Anna sentait sur elle les regards lourds de désapprobation. Elle ne voulait pas donner à Mark une raison de fédérer sa propre famille contre elle. Elle descendit de voiture et rejoignit la fête qui se déroulait dans la partie arrière du jardin, au bord de la piscine.
Mark et le père d’Anna, tous les deux affublés de tabliers de cuisine identiques, s’activèrent autour du grill. Tout le monde s’extasiait sur la nouvelle maison de Mark et la qualité de ses hamburgers. Anna attrapa une bouteille de vin blanc et s’installa dans un coin, se jurant de se tenir correctement et de ne pas faire d’esclandre.

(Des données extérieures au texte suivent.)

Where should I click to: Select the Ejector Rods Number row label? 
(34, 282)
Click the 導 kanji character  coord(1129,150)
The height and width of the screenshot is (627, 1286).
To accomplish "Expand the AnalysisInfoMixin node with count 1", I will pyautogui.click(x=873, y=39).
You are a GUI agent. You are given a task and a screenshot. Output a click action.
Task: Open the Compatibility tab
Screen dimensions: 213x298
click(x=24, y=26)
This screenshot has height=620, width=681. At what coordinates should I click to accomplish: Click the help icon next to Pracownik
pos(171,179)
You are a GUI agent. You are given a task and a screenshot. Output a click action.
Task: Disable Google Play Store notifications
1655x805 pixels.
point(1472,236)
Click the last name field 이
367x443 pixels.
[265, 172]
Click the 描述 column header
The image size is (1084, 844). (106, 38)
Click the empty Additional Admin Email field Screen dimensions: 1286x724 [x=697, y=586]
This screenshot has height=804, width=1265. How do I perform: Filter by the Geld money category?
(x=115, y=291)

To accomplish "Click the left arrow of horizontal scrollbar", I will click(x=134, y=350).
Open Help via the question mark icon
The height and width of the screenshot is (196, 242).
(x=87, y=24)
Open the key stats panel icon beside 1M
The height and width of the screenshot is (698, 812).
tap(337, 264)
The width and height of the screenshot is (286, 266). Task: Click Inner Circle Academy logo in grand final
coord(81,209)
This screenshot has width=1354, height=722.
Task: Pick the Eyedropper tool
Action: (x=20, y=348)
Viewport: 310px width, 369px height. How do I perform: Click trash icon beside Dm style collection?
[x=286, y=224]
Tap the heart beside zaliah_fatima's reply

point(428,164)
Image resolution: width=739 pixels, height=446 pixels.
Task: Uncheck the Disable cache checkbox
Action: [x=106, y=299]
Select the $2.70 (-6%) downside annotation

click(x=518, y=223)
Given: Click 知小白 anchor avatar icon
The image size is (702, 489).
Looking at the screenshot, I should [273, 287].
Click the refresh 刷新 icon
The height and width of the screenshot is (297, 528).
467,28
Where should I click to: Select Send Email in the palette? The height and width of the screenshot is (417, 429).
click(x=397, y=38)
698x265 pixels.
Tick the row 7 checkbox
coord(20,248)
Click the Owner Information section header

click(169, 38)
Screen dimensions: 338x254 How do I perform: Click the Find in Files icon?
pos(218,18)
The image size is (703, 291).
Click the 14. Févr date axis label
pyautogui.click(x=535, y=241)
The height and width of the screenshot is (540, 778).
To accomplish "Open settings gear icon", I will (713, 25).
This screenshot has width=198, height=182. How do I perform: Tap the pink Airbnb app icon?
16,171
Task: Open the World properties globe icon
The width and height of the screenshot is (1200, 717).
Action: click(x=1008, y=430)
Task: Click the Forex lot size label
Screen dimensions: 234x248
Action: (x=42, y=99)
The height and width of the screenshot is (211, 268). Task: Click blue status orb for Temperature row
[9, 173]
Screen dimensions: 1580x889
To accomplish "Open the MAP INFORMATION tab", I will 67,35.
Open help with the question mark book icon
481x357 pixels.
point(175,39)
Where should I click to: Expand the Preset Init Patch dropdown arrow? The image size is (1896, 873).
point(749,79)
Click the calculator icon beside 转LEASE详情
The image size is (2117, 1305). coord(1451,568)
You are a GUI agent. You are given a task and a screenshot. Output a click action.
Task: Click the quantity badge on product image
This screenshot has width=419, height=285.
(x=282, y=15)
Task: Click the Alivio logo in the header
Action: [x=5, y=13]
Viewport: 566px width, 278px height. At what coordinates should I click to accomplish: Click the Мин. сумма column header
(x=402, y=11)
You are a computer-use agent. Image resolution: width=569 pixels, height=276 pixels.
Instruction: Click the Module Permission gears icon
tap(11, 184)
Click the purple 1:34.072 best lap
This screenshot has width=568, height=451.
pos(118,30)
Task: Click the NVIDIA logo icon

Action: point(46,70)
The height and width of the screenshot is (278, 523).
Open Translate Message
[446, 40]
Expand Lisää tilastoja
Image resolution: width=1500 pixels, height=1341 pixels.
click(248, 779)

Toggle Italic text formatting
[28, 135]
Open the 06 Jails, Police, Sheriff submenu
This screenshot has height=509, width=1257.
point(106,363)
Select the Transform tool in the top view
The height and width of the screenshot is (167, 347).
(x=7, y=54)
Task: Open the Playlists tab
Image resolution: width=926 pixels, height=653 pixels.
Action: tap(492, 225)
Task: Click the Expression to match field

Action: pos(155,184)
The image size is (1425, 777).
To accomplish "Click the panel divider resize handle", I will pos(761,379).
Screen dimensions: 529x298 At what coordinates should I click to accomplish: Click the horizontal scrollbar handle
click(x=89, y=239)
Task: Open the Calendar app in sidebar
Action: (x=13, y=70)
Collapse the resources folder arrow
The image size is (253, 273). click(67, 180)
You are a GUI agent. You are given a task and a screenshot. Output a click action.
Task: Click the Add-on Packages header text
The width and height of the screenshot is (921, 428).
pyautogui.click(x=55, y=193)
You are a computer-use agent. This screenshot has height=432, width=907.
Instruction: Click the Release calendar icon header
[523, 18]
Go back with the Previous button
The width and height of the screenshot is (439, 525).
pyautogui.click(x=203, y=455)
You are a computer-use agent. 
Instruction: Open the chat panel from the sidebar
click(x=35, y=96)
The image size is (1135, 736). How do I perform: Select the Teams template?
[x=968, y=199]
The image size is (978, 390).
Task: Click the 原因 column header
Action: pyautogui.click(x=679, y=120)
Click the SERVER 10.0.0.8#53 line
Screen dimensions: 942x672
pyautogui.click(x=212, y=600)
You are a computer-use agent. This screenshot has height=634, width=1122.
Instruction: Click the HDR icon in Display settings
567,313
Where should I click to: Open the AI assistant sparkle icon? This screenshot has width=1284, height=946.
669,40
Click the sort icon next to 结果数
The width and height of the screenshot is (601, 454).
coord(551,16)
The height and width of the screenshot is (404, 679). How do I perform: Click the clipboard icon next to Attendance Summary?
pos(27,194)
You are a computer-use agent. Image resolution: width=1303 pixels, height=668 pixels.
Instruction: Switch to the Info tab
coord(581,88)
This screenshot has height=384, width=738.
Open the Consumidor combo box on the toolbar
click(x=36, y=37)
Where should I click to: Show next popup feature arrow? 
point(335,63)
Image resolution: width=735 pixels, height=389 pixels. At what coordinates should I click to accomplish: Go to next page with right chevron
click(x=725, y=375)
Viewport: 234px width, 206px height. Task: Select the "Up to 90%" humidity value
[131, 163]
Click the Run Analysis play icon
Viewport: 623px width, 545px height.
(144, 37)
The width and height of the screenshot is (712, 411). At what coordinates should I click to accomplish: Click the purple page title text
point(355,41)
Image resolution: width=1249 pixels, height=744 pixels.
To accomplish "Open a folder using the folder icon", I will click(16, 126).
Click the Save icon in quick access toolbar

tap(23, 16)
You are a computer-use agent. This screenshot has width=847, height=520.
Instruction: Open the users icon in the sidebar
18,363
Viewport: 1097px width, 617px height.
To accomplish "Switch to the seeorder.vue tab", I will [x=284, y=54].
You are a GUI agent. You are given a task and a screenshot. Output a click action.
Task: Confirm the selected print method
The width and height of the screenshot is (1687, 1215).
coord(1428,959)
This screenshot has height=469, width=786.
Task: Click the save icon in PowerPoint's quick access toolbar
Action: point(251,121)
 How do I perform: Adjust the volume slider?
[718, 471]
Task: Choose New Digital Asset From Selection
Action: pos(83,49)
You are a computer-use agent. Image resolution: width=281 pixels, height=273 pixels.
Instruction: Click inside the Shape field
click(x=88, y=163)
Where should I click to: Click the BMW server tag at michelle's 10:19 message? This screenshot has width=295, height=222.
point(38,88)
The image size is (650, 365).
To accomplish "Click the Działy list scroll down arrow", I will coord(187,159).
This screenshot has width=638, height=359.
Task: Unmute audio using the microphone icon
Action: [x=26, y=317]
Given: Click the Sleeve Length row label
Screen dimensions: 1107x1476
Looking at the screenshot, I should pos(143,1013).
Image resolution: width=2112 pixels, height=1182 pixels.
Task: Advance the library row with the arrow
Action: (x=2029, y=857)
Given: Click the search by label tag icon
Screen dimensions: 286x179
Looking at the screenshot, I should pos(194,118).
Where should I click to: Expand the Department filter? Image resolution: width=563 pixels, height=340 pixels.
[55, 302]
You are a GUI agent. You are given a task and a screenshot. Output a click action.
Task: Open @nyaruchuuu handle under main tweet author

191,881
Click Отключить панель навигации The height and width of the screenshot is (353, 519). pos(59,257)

À quelques dizaines de miles de là, à Manhattan, dans le bureau de son appartement de Central Park West, Meta Ostrovski regardait tristement par la fenêtre. Il avait d’abord cru que son licenciement de la Revue des lettres new-yorkaises n’était qu’une saute d’humeur de Bergdorf et que celui-ci le rappellerait le lendemain pour lui dire qu’il était indispensable et unique. Mais Bergdorf n’avait jamais rappelé. Ostrovski s’était rendu à la rédaction pour découvrir que son bureau avait été intégralement vidé et ses livres entassés dans des cartons prêts à être emportés. Les secrétaires ne l’avaient pas laissé accéder au bureau de Bergdorf. Il avait essayé de lui téléphoner en vain. Qu’allait-il devenir ?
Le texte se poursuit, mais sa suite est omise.